A System Rights Profile (SRP) is a grouping of system rights and is definable by the system administrator (An SRP is similar to a system role). New SRPs can be created and assigned a set of Rights. Each user then can be assigned one or more SRPs.
When a single user is assigned multiple SRPs the user is granted a set of rights that is the union of all the SRPs. For example, there are three Rights 1, 2 and 3 and two Rights Profiles A and B where A is assigned rights 1 and 2 and B is assigned rights 2 and 3. If a user is assigned both rights profiles then they will have all three Rights.
Objects are anything that can be stored within the system. They can include documents, links, tree containers etc. Each object also belongs to one or more object groups. Object groups are public or private. Public object groups are definable and can be created or deleted by the administrator. Private object groups are associated with a user. For each user in the system a private object group exists with that user’s name.
As with System Rights there is a set of rights for objects stored within the system. Such rights can include seeing an object, opening it, copying it etc. Any action that can be associated with an object will have a corresponding Object Right. Object Rights can be grouped together into Permissions. The set of Rights in a permission is customizable. In this way the meaning of the “Update” permission is not hard coded but rather can be set by the system administrator.
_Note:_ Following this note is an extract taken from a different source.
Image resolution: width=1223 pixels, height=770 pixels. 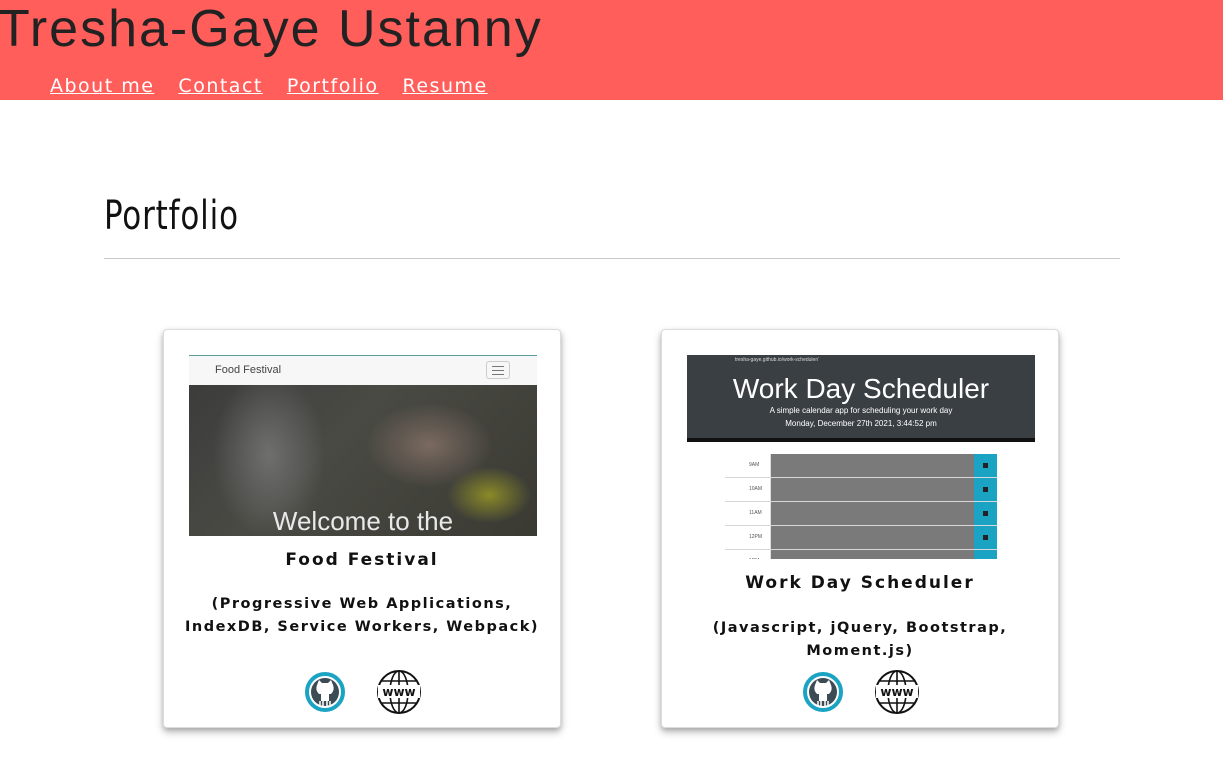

An Object Rights Profile (ORP) is a set of permission associations to object groups. For example assume we have the object groups ‘memdata’, ‘loans’ and ‘reports’ and the permissions of ‘Read’ [R], ‘Create’ [C] and ‘Delete’ [D]. We can define a new ORP ‘Loan Officer’ as (memdata [R, C], loans [C] ).
Object permissions are assigned to users by either adding that user to an ORP or by assigning the user a permission to an object group directly. Users can be assigned to multiple ORPs. When a user is assigned to an ORP they receive all the permissions of that profile. The final set of rights a user has to an object is the union of all permissions assigned directly and through ORPs.
Since users can be added to multiple ORPs, a user may gain a permission from one even though the second ORP doesn’t include it. Normally the rights given to the user would be a union of the two ORPs. In the case that the administrator wants to ensure that anyone in the second ORP does not have a particular permission we need to be able to explicitly deny it. For this reason permissions can be assigned to an ORP or user as either ‘Allow’ or ‘Deny’. If a user is directly or inherently assigned a ‘Deny’ permission then they will be prevented from having access to it regardless of any other assignments.